- [DIRECTIONS]:
#1 According to the passage on the Australian screen industry, what kind of stories does Van Vuuren say Australia makes a whole lot of?
#2 Reproduce verbatim the portion of the passage on the Australian screen industry that opens with the words containing "The big issue" and closes with "country backwater stories.".

- [SELECTED PASSAGE]:
The big issue in the Australian screen industry right now?

Van Vuuren says he wishes we were more confident in our urban storytelling, and that we had more time for development. ‘Most of us live in major capital cities and share very similar life experiences to most people in the United States or the UK or even South Korea. The markets that we watch the art of. But for some reason we make a whole lot of country backwater stories.

‘I think often we don’t have enough faith in ourselves. We look for things that are “uniquely Australian” as opposed to telling stories that are thematically broad and relevant to everyone, but just done in Australia. We think we need to have a desert and red earth, or whatever, to be an Australian film, but there’s no reason we can’t be making our own superhero movies and genre films and inner-city stories. I think we have to believe ourselves a little more, and that the decision-makers could have a bit more belief that we can compete on that global level.

- [Pixel coordinate grounding data]:
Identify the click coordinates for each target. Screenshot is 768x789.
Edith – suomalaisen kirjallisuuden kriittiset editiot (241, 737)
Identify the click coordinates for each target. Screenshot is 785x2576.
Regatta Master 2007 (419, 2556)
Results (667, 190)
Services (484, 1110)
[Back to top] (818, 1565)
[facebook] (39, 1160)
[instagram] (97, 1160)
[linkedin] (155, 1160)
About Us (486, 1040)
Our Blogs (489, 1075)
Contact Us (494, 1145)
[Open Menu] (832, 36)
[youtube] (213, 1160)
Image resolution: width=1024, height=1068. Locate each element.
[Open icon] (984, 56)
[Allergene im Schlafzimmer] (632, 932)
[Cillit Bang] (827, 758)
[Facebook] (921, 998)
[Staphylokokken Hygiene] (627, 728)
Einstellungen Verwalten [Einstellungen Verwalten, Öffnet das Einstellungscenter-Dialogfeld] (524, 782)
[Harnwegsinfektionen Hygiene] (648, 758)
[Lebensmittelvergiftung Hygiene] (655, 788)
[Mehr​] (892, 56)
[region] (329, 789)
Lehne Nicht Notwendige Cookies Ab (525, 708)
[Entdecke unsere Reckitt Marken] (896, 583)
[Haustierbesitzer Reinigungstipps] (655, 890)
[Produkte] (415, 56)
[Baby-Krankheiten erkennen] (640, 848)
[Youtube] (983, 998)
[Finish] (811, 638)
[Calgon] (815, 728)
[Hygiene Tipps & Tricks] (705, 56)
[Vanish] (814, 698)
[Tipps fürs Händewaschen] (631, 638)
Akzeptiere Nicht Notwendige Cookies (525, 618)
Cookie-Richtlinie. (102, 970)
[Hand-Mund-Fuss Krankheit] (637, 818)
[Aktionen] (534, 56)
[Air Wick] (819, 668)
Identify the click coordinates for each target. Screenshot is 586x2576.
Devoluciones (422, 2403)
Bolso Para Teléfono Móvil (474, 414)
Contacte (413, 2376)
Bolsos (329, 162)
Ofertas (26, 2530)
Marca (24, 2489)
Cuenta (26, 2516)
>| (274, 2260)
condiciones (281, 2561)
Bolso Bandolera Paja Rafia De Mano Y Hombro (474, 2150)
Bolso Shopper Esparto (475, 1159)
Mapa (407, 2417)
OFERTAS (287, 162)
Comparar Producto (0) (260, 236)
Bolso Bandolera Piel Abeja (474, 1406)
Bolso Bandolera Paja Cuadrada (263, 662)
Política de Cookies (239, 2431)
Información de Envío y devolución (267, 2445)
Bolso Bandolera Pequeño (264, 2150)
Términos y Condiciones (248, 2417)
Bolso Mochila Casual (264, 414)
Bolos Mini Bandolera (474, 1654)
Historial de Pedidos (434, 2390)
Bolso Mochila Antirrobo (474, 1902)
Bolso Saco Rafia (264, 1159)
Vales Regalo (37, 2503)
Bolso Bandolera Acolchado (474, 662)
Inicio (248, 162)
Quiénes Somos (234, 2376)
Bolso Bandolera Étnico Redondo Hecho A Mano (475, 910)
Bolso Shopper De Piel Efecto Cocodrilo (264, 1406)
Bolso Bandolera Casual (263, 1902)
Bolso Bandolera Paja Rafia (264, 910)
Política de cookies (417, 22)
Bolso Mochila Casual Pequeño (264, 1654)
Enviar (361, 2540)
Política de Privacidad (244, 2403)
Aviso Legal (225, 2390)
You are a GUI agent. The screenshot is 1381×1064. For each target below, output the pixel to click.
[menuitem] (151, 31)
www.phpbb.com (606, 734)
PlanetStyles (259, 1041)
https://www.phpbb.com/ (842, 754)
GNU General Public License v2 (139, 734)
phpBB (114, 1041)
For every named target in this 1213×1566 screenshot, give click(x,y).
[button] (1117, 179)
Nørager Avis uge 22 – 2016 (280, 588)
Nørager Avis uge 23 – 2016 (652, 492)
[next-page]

- [SOLUTION LIST]:
#1 Country backwater stories.

#2
The big issue in the Australian screen industry right now?

Van Vuuren says he wishes we were more confident in our urban storytelling, and that we had more time for development. ‘Most of us live in major capital cities and share very similar life experiences to most people in the United States or the UK or even South Korea. The markets that we watch the art of. But for some reason we make a whole lot of country backwater stories.